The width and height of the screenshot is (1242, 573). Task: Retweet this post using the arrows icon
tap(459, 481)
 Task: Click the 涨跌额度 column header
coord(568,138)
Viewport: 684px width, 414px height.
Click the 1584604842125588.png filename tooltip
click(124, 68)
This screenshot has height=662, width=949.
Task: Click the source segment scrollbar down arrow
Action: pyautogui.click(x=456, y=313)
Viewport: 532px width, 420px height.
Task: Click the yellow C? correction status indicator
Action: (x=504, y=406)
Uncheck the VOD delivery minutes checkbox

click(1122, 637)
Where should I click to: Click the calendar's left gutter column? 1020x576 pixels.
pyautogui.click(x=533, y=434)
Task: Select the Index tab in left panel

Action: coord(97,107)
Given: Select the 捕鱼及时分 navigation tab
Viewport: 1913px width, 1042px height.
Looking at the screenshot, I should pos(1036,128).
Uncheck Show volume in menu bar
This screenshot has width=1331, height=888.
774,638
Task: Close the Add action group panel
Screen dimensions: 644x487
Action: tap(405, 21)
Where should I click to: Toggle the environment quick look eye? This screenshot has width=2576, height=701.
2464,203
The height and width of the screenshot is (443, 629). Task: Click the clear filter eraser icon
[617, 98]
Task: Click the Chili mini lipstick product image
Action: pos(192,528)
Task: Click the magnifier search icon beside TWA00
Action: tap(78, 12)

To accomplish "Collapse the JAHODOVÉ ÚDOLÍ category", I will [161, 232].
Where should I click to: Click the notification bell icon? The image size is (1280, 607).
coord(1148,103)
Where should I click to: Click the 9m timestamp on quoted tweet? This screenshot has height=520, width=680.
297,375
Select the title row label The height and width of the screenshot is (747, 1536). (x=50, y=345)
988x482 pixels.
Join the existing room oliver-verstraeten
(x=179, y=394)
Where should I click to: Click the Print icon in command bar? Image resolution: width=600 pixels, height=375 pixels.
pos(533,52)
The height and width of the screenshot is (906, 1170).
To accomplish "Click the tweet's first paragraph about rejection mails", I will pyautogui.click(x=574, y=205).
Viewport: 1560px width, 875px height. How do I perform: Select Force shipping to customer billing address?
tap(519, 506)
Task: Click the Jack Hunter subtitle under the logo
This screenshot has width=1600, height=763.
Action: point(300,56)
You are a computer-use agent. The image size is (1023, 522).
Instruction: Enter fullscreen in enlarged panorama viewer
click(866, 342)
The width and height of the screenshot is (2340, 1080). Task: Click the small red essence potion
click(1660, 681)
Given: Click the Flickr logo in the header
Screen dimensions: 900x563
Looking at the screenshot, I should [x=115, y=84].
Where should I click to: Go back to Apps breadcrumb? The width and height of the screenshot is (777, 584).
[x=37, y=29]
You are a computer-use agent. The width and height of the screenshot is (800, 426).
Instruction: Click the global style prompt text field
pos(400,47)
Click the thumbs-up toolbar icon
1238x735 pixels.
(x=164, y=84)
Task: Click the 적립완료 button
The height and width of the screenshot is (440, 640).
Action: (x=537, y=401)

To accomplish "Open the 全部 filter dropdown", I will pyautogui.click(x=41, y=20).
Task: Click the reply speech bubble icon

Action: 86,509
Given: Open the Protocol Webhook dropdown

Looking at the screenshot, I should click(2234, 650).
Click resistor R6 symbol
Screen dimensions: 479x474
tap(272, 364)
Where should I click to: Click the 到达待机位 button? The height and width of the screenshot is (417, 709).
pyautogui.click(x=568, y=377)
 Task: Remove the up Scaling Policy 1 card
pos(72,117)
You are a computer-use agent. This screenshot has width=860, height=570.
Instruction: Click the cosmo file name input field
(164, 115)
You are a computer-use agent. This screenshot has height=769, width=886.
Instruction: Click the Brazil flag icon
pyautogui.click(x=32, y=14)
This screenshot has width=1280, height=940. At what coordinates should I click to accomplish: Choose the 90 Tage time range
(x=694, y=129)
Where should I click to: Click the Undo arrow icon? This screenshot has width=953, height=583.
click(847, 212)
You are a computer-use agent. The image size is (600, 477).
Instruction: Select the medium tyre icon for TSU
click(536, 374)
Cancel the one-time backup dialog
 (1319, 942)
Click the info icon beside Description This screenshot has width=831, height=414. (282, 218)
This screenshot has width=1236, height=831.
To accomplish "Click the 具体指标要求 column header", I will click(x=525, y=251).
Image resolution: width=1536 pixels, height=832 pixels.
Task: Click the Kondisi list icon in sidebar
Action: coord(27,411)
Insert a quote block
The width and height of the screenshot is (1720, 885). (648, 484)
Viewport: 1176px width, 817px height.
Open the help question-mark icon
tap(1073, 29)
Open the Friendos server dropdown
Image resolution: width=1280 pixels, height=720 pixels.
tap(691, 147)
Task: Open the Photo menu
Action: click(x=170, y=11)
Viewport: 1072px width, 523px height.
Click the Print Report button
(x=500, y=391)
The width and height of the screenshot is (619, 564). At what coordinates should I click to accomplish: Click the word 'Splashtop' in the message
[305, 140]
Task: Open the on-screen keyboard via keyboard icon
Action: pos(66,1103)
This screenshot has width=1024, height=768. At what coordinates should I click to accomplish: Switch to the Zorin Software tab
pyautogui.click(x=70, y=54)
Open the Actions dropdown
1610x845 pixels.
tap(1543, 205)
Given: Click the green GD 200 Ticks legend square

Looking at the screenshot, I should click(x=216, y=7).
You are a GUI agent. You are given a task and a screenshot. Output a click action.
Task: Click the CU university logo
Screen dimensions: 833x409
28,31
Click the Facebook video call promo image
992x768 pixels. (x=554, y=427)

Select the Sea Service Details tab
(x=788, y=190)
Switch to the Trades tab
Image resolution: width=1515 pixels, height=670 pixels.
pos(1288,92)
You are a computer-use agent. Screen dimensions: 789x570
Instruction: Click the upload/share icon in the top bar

· · · · · · ·

__ASSIGNED TASK__. Scan the material and collect every line that contains "agent".

__RESULT BELOW__.
You are a computer-use agent. The image size is (1023, 522).
You are a computer-use agent. The width and height of the screenshot is (800, 426).
You are a computer-use agent. This screenshot has width=860, height=570.
You are a computer-use agent. This screenshot has height=769, width=886.
You are a computer-use agent. The image size is (600, 477).
You are a GUI agent. You are given a task and a screenshot. Output a click action.
You are a computer-use agent. Screen dimensions: 789x570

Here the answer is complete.